Sep 15: Maybe we wished too hard for this trip not to be over, but this morning while I was performing a final check of the engine and all its fluids before departure, I discovered that what should be green was now brown – a very bad thing – we had oil in the coolant. Worried, I called my “land crew mechanic”, my Dad, who verified my concern with his car mechanic that the head-gasket in the engine was blown. After motoring a huge chunk of the 2600 kilometres of this trip, and only a day away from home, the engine had it. But all was not lost, as the mechanic advised that I could slowly motor while keeping an eye on the oil level. So under dark cloudy skies and with my nerves slightly on edge we started our final leg home. The weather wasn’t the greatest, with heavy rain coming down at times and a bit of spotty fog. I picked the open water of Haro Strait hoping to catch a bit of wind to help the engine out, and was able to relieve it from its duty for a couple hours of nice sailing in moderate winds despite a downpour. Karolina kept me company hidden out of the rain in the companionway - maybe that’s how the boat entrance/steps got their name. We listened to an audio book on the ipod about truck drivers and their CB radio culture while watching cargo ships in Haro Strait going in and out of the distant fog indicating the busy metropolises of Vancouver and Victoria close by. By 7 pm we were in Oak Bay, with its shores engulfed in thick fog and a dead calm all around without a single vessel on the water. We slowly motored towards the marina careful of the many rocks around and noticed a single figure on the breakwater, it was my Dad photographing us coming in. My Mom was waiting for us at the familiar slip, and like this the trip was over. With joyful embraces, my parents greeting Karolina for the first time in person and my Dad commenting how I hadn’t reached Alaska but caught a Zlota Rybka – a Golden Fish, that grants all wishes.
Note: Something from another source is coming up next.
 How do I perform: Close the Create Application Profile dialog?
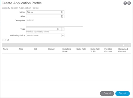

Sep 16-26: The following days were spent exploring my hometown of Victoria as well as Vancouver on the mainland. Showing Karolina our inner harbour downtown, our float planes the float homes at Fisherman’s wharf, and then taking her over to Vancouver on our ferry and exploring the waterfronts of the city, I realized how large a part our ocean plays in our daily experience. Karolina replied that had she lived here she would naturally enjoy life through a sailboat as well.

Reflections on the trip:

Total distance covered by Corsair on the water: 1400 nautical miles = 2600 km. Average moving speed 4.4 kts. 69 days. Around 600 L of gasoline (hey, moving over 6500 lbs. through the water). 7 days and 760 nm in Alaska by ferry. Strongest wind: 35 kts (65 km/h). Thickest fog: <1/8 nm visibility. Coldest temperature: Just ask Karolina, we didn’t have a thermometer.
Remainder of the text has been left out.